## About this exercise
Return the complete listing exactly as it reads, with each picture removed.

## Recorded data
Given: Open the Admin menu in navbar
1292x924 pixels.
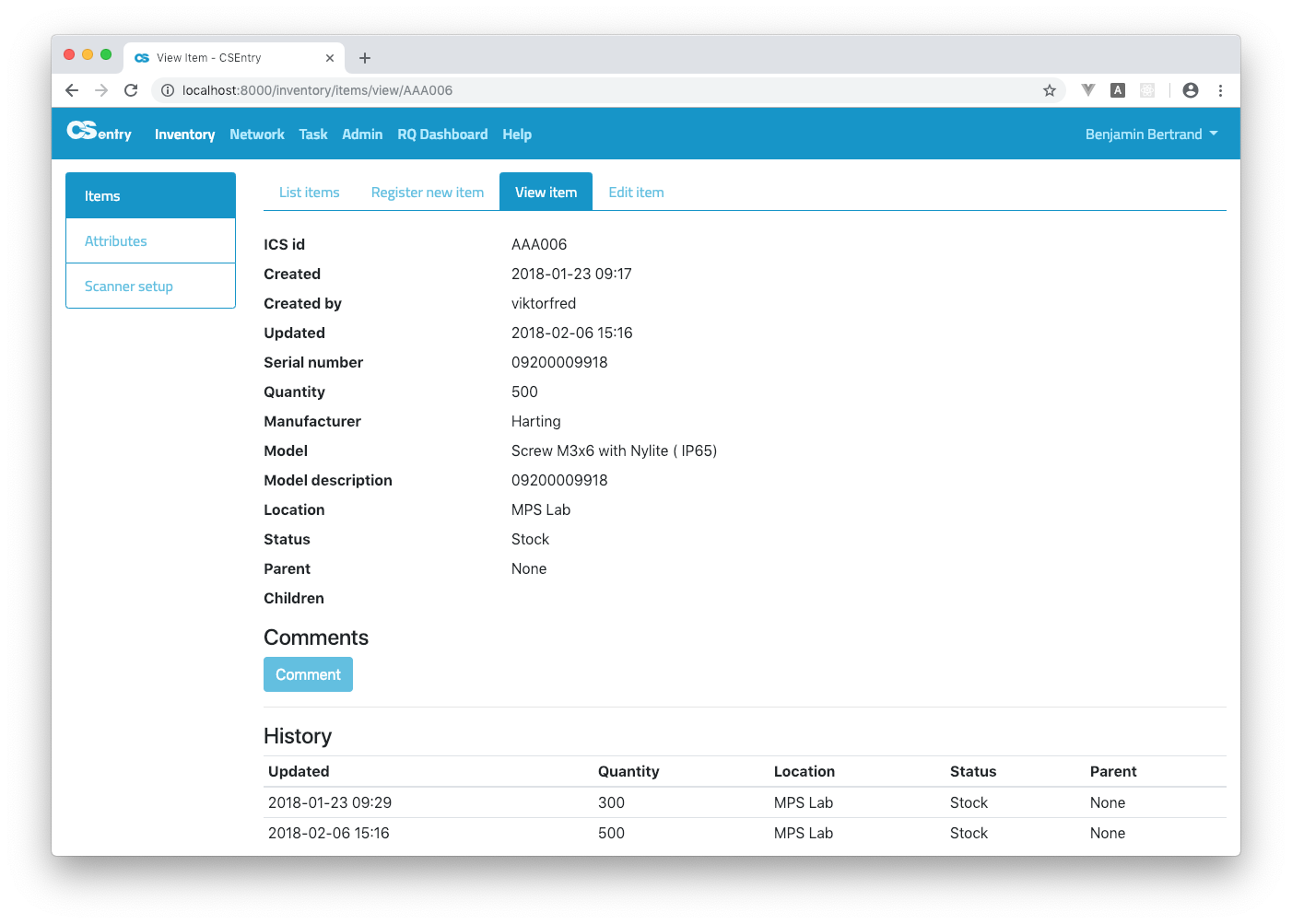Looking at the screenshot, I should (x=361, y=135).
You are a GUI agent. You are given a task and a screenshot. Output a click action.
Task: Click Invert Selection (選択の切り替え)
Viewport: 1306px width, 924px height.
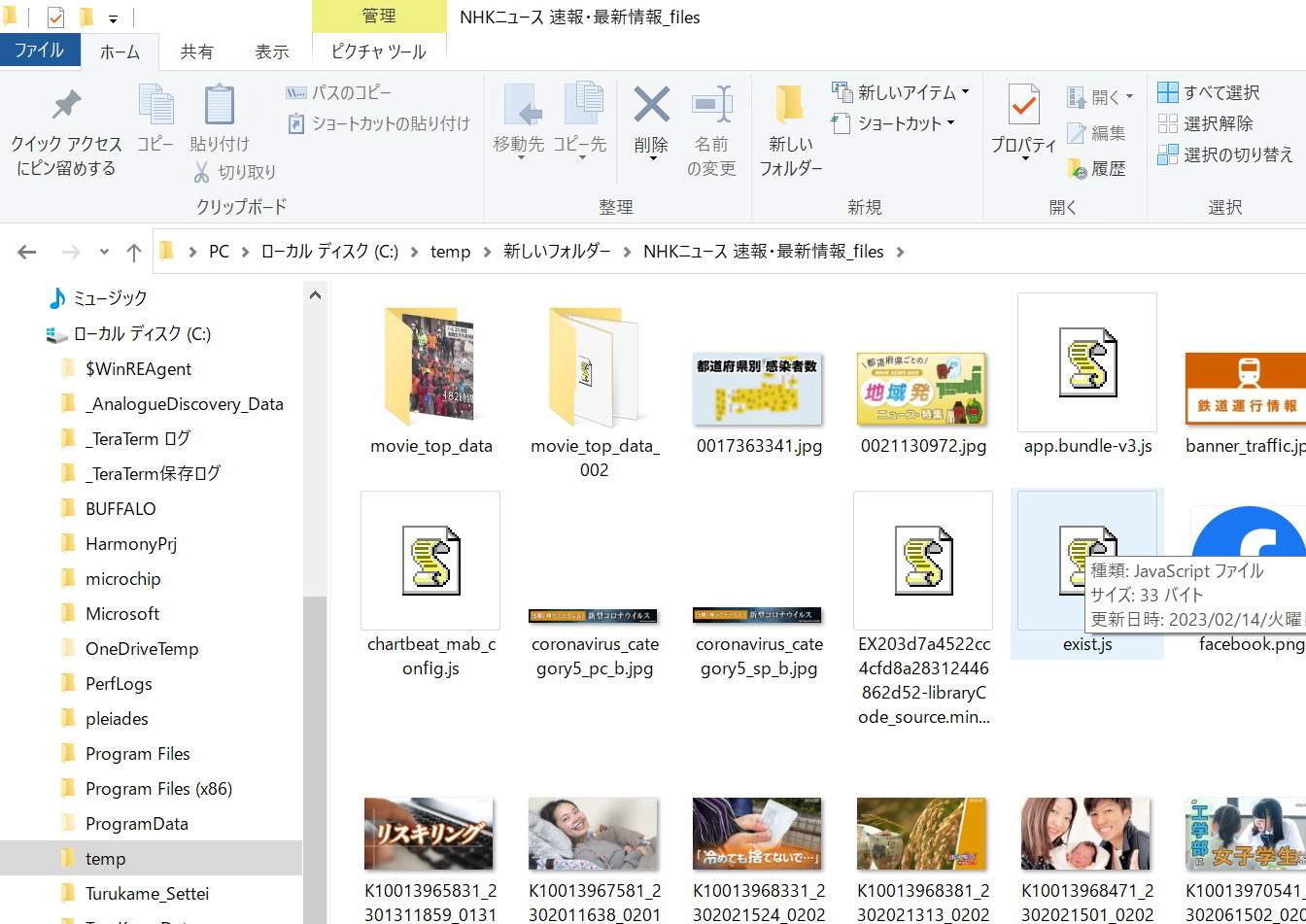[1225, 154]
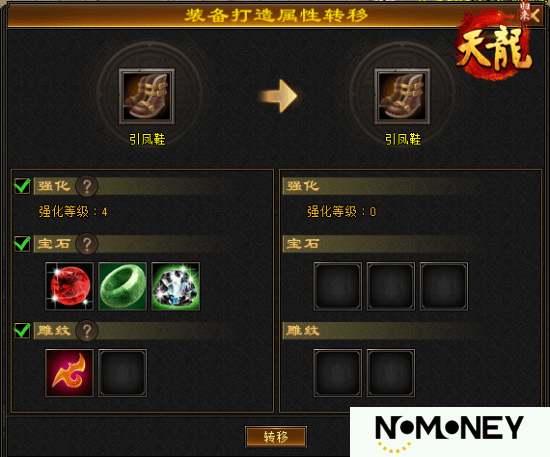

## The answer
Given: Open the Admin menu in navbar
1292x924 pixels.
Looking at the screenshot, I should (x=361, y=135).
You are a GUI agent. You are given a task and a screenshot. Output a click action.
Task: Click Invert Selection (選択の切り替え)
Viewport: 1306px width, 924px height.
[1225, 154]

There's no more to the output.